Jakarta – This once-in-a-century pandemic has certainly tempted some of us to think that we live in the worst of times, if not the end of times. And with the ongoing climate crisis, it is difficult for many not to break under the weight of existential dread.
For two years now, we have all lived under the shadow of the coronavirus pandemic, which has now infected more than 285 million people and killed upwards of 5.4 million worldwide.
We have become familiar with the ebb and flow of the pandemic and have adjusted our lives and expectations to its surges and retreats.
Just when we thought that we were out of the woods, with cases in Indonesia in the low hundreds and almost 50 percent of the population having had two vaccine doses, the Omicron variant came, which not only disrupted our plans for the year-end holidays but may also scramble plans for reopening in 2022.
The only certainty about the coronavirus is its uncertainty, and many dread the possibility of going through another similar year in 2022.
Things are bleak, and if there's one comfort in living through a crisis, it's that sometimes the best of humanity is revealed in periods of turmoil.
From Austrian artist Gustav Klimt, who painted his masterpiece "The Kiss" while the Hapsburg Empire was crumbling around him, to American musician Jimi Hendrix recording "Purple Haze" while the United States was bursting at the seams with racial strife and social unrest in the late 1960s, great art is, at times, the outgrowth of deep turbulence.
Around the same time that Hendrix recorded that masterpiece, engineers at NASA used their ingenuity to send the first man to the moon.
This Christmas, while Omicron was raging, scientists and engineers at NASA managed to launch the US$9 billion James Webb Space Telescope after years of delay.
This contraption will, for the first time in human history, allow us to gaze back into the origin of the universe and perhaps even find deeper meaning about our place in the cosmos. Not bad for a species who came out of caves around 300,000 years ago.

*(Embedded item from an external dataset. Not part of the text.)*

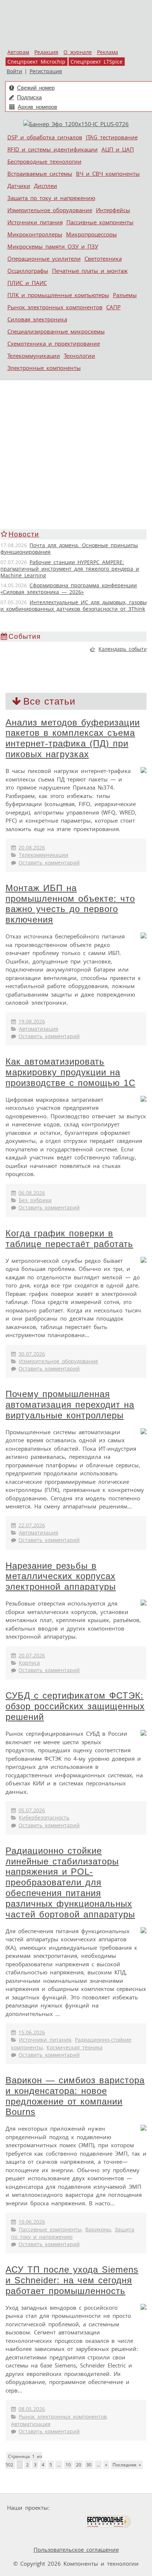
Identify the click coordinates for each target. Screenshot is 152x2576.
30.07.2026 (31, 1354)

Six months from now, the space telescope will come back to us with findings that may suggest our significance – or insignificance – in the universe. That may spark our sense of shared humanity and prompt us to address the real challenge of today: putting an end to the pandemic.
We're already part of the way there. In the space of less than two years, engineers, researchers and scientists have managed to provide us with vaccines, therapeutics and tools to deal with many facets of the pandemic.
With all these achievements, it's hard not to cheer for the triumph of humanity. Happy New Year!